A bank needs to ensure that a company has authorised its director to allow the company’s bank account to be debited each month, if the payments settle the director’s personal obligations.
This much is clear from the recent SCA judgment in First National Bank and Another v Scenematic One (Pty) Ltd.
Mr Naude, a former director of Scenematic, entered into an instalment sale agreement with Wesbank. Mr Naude’s purchase of a vehicle was going to be paid off in 46 monthly instalments, commencing in July 2007 and ending in May 2011.

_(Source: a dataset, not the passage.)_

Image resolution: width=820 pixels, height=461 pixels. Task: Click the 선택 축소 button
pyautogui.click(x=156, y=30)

Mr Naude’s personal cheque account was initially stipulated on the agreement as the account that would be debited each month for the purpose of paying the monthly instalments. Prior to signature of the agreement, Mr Naude changed the account number that was to be debited to that of his employer (Scenematic).
Consequently Scenematic’s bank account was debited each month with the value of the monthly instalment. During August 2008, Scenematic’s auditors requested substantiating documents for this specific monthly debit order. Since Scenematic staff could not locate the documents to support the debit order, it requested this information from the bank. In March 2011, the bank provided Scenematic with a copy of the agreement that Mr Naude signed. Scenematic contended that it only became aware that Mr Naude had used the company account to pay off his personal vehicle in March 2011. It sued both the bank and Mr Naude in May 2011. Both the bank and Mr Naude raised the defence of prescription.

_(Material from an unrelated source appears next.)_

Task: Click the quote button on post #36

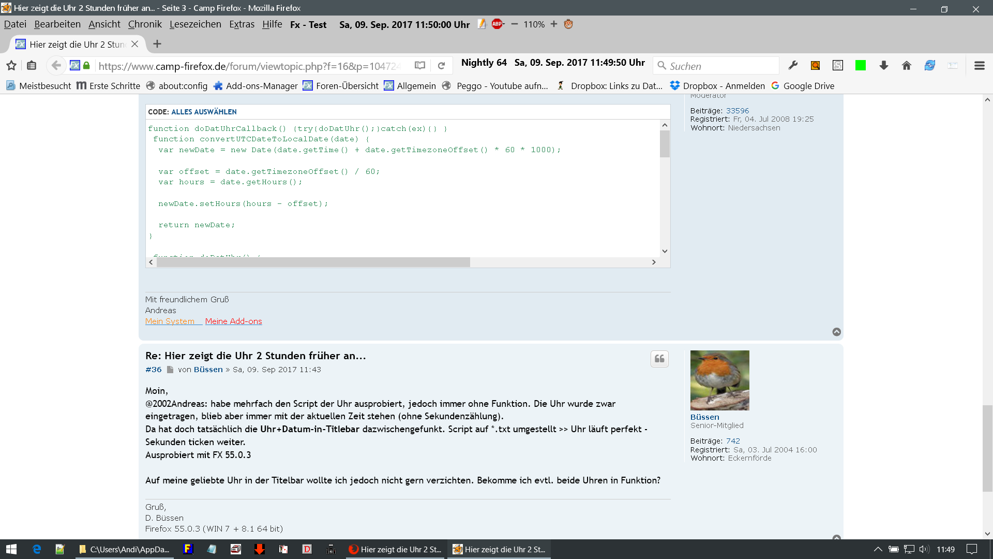Action: click(659, 359)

“In order to rely on prescription, a court still needs to ascertain when the plaintiff first became aware of the claim.”
Even though the court concluded that Scenematic’s staff was not entirely blameless in not timeously identifying the unauthorised debits, the court concluded that the failure to investigate the debits was not so unreasonable that it could be said that Scenematic had not exercised reasonable care. The court concluded that Scenematic only first became aware of the unauthorised debits, when its auditors requested the documents during August 2008. Therefore prescription did not run from 2007, when the debit was first effected, but rather from August 2008 when Scenematic became aware of the debt. Summons had been issued within three years of August 2008 and therefore the claim had not prescribed.
The court criticised the bank for not insisting on a resolution from Scenematic to satisfy itself that Mr Naude’s personal obligations were going to be settled by the company.
The court had no sympathy for the bank’s argument that, like Scenematic, it too was a victim of Mr Naude’s fraud. Instead the court held that Mr Naude and the bank were jointly and severely liable to Scenematic for the amount of R195 661.94, being the aggregate of the amounts debited against Scenematic’s account, for the personal obligations of Mr Naude.
This case again highlights that in order to rely on prescription, it is not sufficient to prove that the cause of action arose more than three years before the summons was issued. A court still needs to ascertain when the plaintiff first became aware of the claim and whether by the exercise of reasonable care, the plaintiff could have become aware of the claim earlier.